No acerto de contas com a figura paterna posto em prática pelo
monólogo interpretado por Bete
Coelho há vários ecos da carta
kafkiana. O pânico emudecedor
diante da autoridade do pai aproxima as duas obras -descontado, evidentemente, o fato de a
"Carta ao Pai" ser um dos textos
mais justamente célebres de um
dos maiores autores do século.
"Pai", a peça, começa com a impossibilidade da personagem de
vocalizar tudo o que precisa despejar sobre o pai. Ela tergiversa, se
perde em frivolidades, avança, recua, rodeia o pai e dá voltas em
sua vida antes de encará-lo.
Na "Carta ao Pai", Kafka abre
dizendo: "Você me perguntou recentemente por que eu afirmo ter
medo de você. Como de costume,
não soube responder, em parte
justamente por causa do medo
que tenho de você, em parte porque na motivação desse medo intervêm tantos pormenores que
mal poderia reuni-los numa fala".
Há, no entanto, diferenças fundamentais entre as obras. O "Pai"
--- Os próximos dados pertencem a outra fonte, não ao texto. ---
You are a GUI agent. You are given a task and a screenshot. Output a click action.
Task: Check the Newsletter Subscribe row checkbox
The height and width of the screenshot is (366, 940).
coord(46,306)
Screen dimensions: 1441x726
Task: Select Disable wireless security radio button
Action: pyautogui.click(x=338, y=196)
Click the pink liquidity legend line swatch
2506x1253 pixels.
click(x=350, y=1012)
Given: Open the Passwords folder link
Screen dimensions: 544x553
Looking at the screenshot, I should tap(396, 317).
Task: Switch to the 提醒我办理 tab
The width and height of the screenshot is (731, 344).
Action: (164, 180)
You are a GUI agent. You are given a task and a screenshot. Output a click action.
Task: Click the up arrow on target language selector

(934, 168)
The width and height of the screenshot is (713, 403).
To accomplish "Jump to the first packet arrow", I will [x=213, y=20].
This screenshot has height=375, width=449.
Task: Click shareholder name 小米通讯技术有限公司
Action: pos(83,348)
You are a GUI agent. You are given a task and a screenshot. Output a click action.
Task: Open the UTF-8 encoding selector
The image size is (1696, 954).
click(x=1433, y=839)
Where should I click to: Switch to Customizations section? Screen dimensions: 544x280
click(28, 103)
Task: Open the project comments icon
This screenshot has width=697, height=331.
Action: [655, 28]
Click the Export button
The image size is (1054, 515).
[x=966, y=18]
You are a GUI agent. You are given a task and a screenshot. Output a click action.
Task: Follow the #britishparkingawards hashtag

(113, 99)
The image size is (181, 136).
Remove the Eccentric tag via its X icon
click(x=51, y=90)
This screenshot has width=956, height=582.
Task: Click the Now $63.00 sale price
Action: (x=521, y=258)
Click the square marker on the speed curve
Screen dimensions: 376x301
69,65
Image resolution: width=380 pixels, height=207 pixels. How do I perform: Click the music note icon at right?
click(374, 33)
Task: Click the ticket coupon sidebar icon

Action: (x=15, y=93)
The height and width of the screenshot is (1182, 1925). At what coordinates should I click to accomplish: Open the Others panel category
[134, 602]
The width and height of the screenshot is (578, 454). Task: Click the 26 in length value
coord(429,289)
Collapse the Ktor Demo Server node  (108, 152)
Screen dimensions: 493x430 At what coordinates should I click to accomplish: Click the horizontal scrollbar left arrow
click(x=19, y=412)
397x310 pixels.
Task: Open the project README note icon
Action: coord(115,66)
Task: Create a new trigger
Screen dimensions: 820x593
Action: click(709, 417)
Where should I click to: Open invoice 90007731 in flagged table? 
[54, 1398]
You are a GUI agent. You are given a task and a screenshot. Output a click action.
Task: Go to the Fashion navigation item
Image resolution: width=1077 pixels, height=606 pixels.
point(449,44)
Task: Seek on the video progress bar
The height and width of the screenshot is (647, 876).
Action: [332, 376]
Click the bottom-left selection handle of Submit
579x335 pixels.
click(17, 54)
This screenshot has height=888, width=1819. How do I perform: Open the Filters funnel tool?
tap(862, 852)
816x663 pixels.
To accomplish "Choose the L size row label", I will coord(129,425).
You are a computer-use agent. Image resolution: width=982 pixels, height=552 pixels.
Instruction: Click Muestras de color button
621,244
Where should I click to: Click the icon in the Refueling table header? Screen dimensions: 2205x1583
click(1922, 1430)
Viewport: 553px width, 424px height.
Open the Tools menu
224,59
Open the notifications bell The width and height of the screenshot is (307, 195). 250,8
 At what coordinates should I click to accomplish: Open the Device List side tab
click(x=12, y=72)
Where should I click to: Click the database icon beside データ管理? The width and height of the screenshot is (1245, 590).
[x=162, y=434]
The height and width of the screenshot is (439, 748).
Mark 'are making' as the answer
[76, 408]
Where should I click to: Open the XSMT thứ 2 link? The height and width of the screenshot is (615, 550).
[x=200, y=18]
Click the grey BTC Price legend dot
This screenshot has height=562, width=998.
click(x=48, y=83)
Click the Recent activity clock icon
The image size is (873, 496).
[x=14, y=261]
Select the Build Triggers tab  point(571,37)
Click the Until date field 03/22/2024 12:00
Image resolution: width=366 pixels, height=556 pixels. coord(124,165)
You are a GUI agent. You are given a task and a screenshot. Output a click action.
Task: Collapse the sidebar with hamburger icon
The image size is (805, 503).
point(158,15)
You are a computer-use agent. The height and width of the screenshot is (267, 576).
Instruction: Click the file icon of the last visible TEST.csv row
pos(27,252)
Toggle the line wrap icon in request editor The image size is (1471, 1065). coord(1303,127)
de Mutarelli não é autobiográfico.
A personagem Alzira Pontes Pastore não é o alter ego da autora,
embora ela admita semelhanças
ocasionais entre ambas. Há, além
disso, passagens da peça abertamente humorísticas, o que a afasta da gravidade permanente e do
tom sóbrio da carta de Kafka.
"Li a "Carta ao Pai" na adolescência e fiquei muito impressionada com a forma com que ele
conseguia dizer as coisas ao pai
sem ficar abalado no momento
em que estava escrevendo. O
grande mote da carta era o medo
diante do pai, e a partir dessa situação ele ia escrevendo", diz Mutarelli, reconhecendo a influência.
Sua peça foi escrita entre 93 e 95,
de forma intermitente e desordenada, segundo a autora. Chamava-se inicialmente "Ouvidos". "A
primeira motivação do texto era a
necessidade de as pessoas terem
um interlocutor. Tenho a fantasia
de que no próximo século ninguém vai conseguir ouvir ninguém. Você vai precisar alugar
ouvidos para ser entendido", diz.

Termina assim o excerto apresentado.